É notável na coleção a presença de um conjunto representativo da produção feita por artistas mulheres. A aquisição em 2003 de uma obra de Wanda Pimentel, da série Envolvimentos, foi disparadora de um olhar atento dos colecionadores sobre a produção das artistas do período; hoje a coleção conta com obras de grande relevância de Letícia Parente, Anna Bella Geiger, Amélia Toledo, Claudia Andujar, Cybele Varela, Judith Lauand, Regina Vater, Regina Silveira, Ana Vitória Mussi, Lenora de Barros, Lygia Pape, Mira Schendel, entre muitas outras. Para além das questões relacionadas aos papés sociais da mulher e da representação do corpo feminino, as obras da coleção iluminam as estratégias experimentais e conceituais, de grande sofisticação, adotada pelas artistas brasileiras nesse período.

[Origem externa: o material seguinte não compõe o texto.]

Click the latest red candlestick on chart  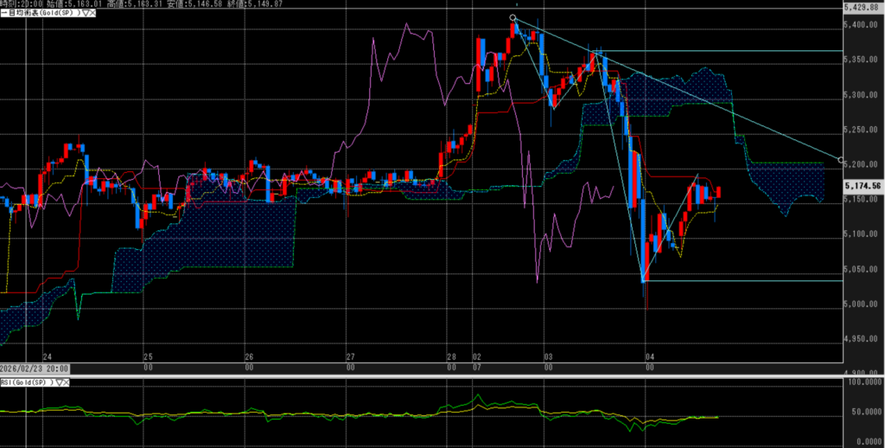(719, 192)
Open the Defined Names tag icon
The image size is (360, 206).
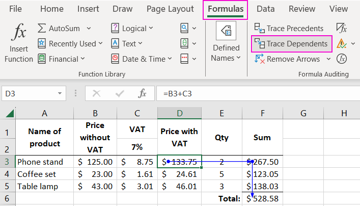tap(226, 31)
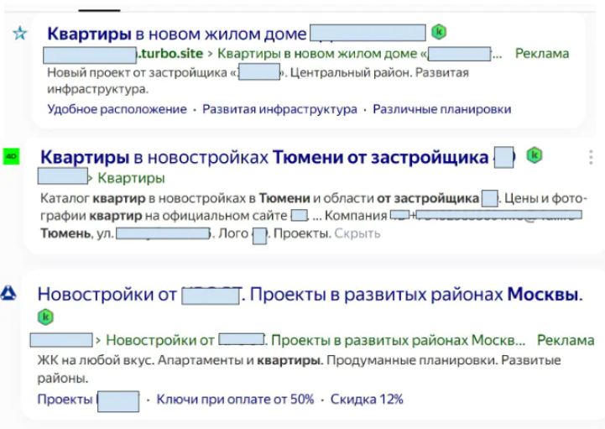Click the green hexagon badge under the Новостройки title

pyautogui.click(x=47, y=317)
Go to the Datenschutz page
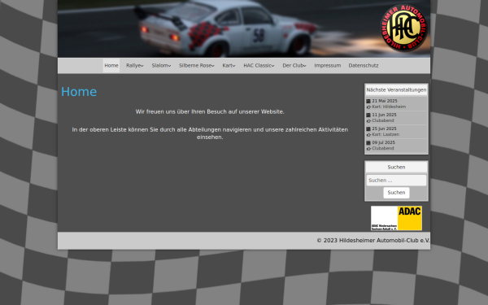The image size is (488, 305). (364, 66)
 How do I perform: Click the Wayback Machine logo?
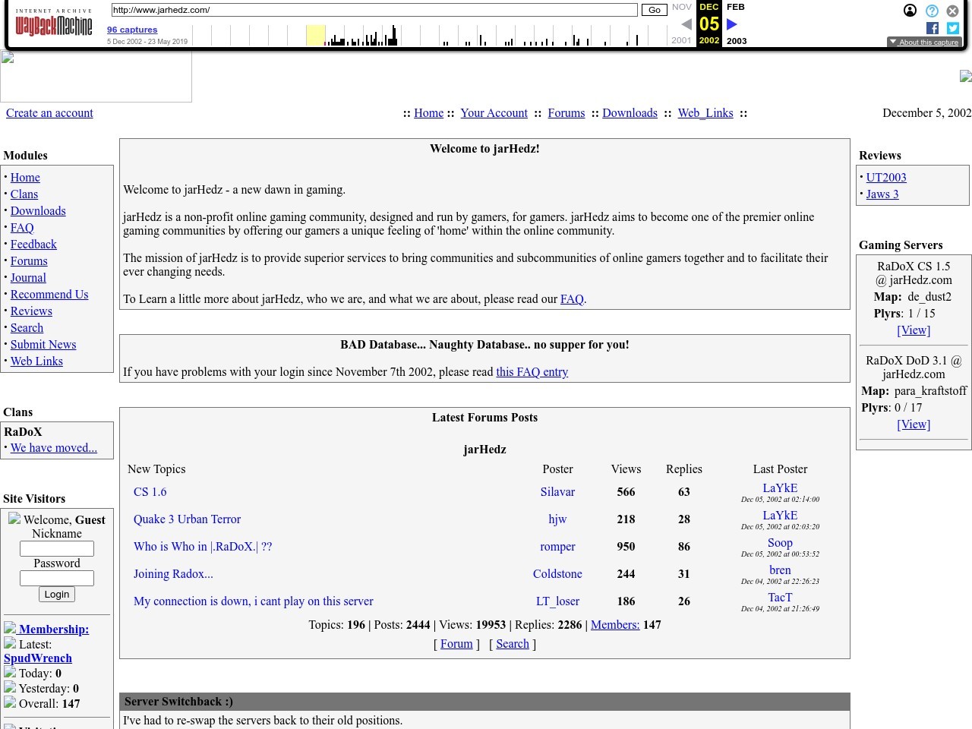(x=53, y=24)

A exposição também apresenta uma ampla gama de artistas que não se limitavam ao eixo Rio-São Paulo como, por exemplo, os mineiros Décio Noviello, Manfredo Souza Neto, Carlos Alberto Nemer e Lótus Lobo; os gaúchos Avatar Moraes, Glauco Rodrigues e Pedro Escosteguy; o pernambucano Paulo Bruscky, o sul-matogrossense Humberto Espíndola, entre outros.

O mineiro Décio Noviello terá um destaque especial, onde serão apresentadas pinturas, desenhos, gravuras, fotografias e vídeo, incluindo o registro de ação apresentada na histórica exposição “Do Corpo à Terra”, de 1970, em Belo Horizonte, quando o artista era capitão do exército e utilizou granadas de uso exclusivo pelas forças armadas, para “pintar” o Parque Municipal e o Palácio das Artes.

Considerada uma das coleções de arte brasileira mais importantes do país, com foco na segunda metade do século passado, o acervo de Lili e João Avelar conta com obras que participaram de exposições de relevância para a historiografia da arte brasileira e continuam em circulação em mostras institucionais de peso, dentro e fora do Brasil; é o caso, por exemplo, da coletiva International Pop, organizada pelo Walker Art Center (Minneapolis) e apresentada também no Dallas Museum of Art e no Philadelphia Museum of Art. Essa exposição, de grande repercussão internacional, propôs mapear o desenvolvimento global da arte ligada às estratégias da Pop Art. Além de ter formado a base da contribuição brasileira para essa exposição, a Coleção Lili e João Avelar esteve presente também em coletivas recentes realizadas no Brasil, como AI 5 50 anos – Ainda não terminou de acabar, apresentada no Instituto Tomie Ohtake.

Ao reunir este conjunto de experiências de vanguarda que emergiram durante o regime militar e apresentá-las de forma sistematizada, a exposição sublinha a originalidade da arte brasileira produzida nesse período e a coexistência de suas “múltiplas tendências”, para citar novamente Oiticica.